The Russian hackers behind the SolarWinds campaign have escalated their attacks on U.S. federal agencies, think tanks and non-governmental organizations as part of intelligence gathering efforts on behalf of their government, Microsoft Corp. said late Thursday.
In a blog post, Microsoft Vice President Tom Burt said this past week’s attack — which is still ongoing — granted access to about 3,000 email accounts at more than 150 organizations by infiltrating an digital marketing service used by the U.S. Agency for International Development (USAID), called Constant Contact.
The hackers distributed phishing emails, among them “Special Alerts,” declaring that former President Donald J. Trump had published new documents on election fraud, and inviting the user to view them.

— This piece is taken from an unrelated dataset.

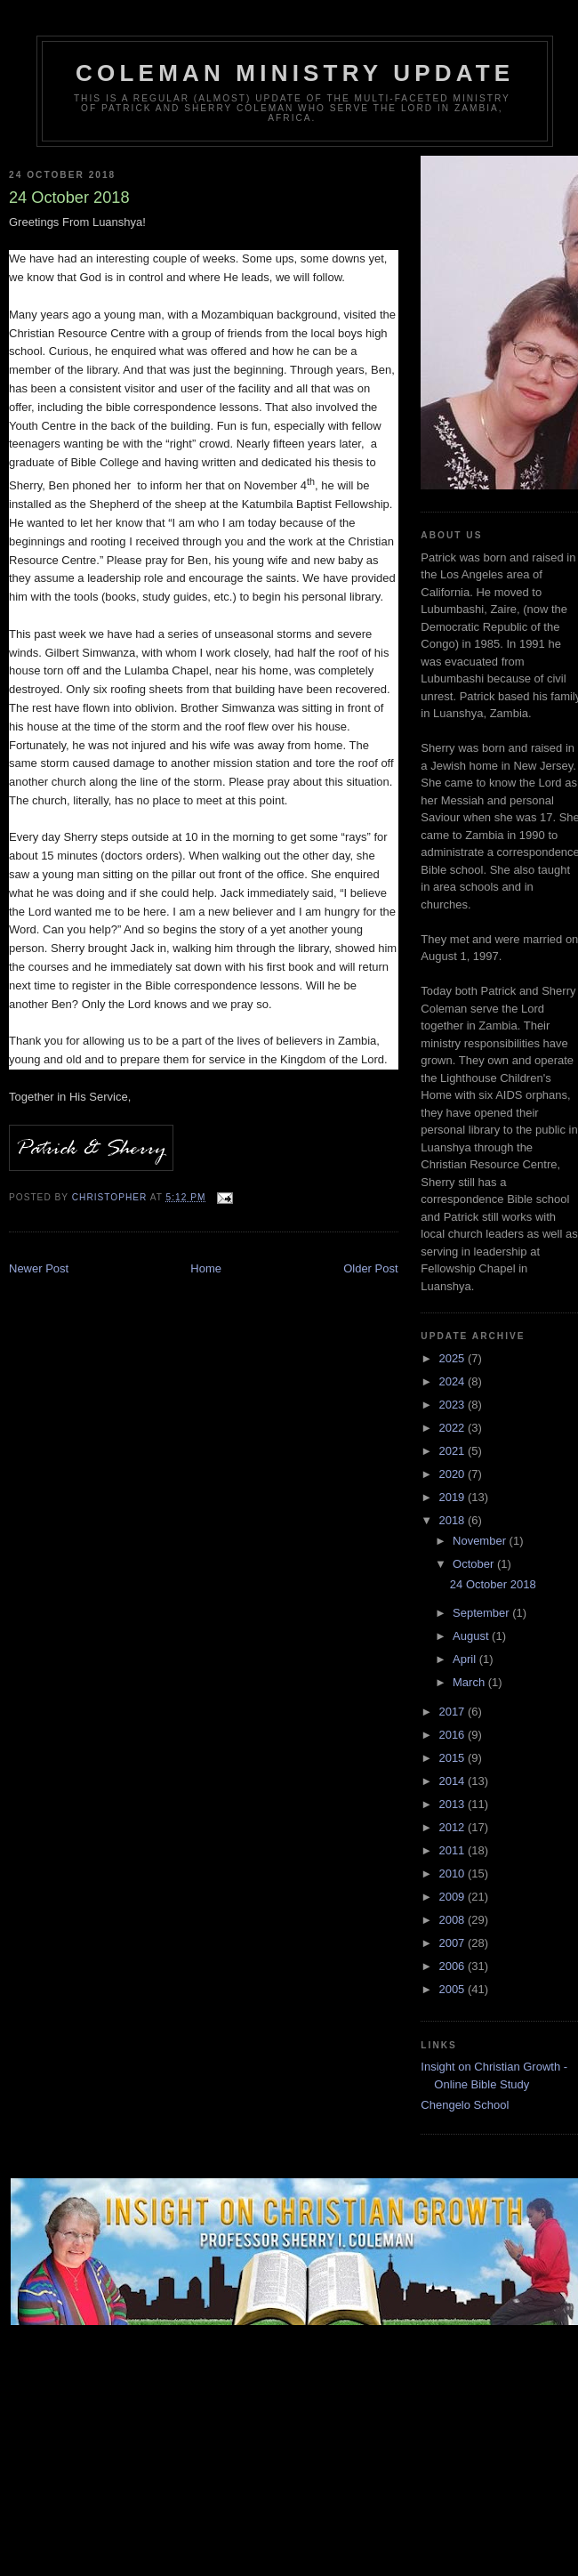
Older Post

When clicked, a malicious file was inserted that the hackers could use to distribute a backdoor, granting the ability to steal data and infect other computers on the network.
While U.S. organizations bore the brunt of the attacks, victims in at least 24 other countries were also targeted, Burt wrote.
The Cybersecurity and Infrastructure Security Agency at the Department of Homeland Security posted news of the breach to its website and encouraged users to review Microsoft’s reporting and “apply the necessary mitigations.” Waltham, Massachussetts-based Constant Contact has made no public comment, and calls outside of business hours were not immediately answered.
Burt said it was clear that part of the hackers’ playbook was gaining access to trusted providers to infect their customers. Similarly in the SolarWinds campaign discovered in December 2020, hackers installed malicious code in updates for software belonging to Texas-based SolarWinds Corp., which was sent to tens of thousands of its customers, including nine federal agencies and at least 100 companies.
Accessing software updates and mass email providers gives the hackers increased chances of “collateral damage in espionage operations and undermines trust in the technology ecosystem,” Burt said.
The U.S. government said last month that SolarWinds was the work of SVR, the Russian foreign intelligence service, and said it also went by the names of APT29, which according to British intelligence spent much of last year hacking foreign governments for vaccine research, and Cozy Bear, which was involved in the 2016 hack of the Democratic National Committee.
In April, President Joseph Biden ordered sanctions against 32 Russian individuals and entities, including six companies that provide support to the Kremlin’s hacking operations. The U.S. also moved to expel 10 Russian diplomats working in Washington, including some intelligence officers. Biden and Putin are set to meet in Geneva in a little over two weeks’ time.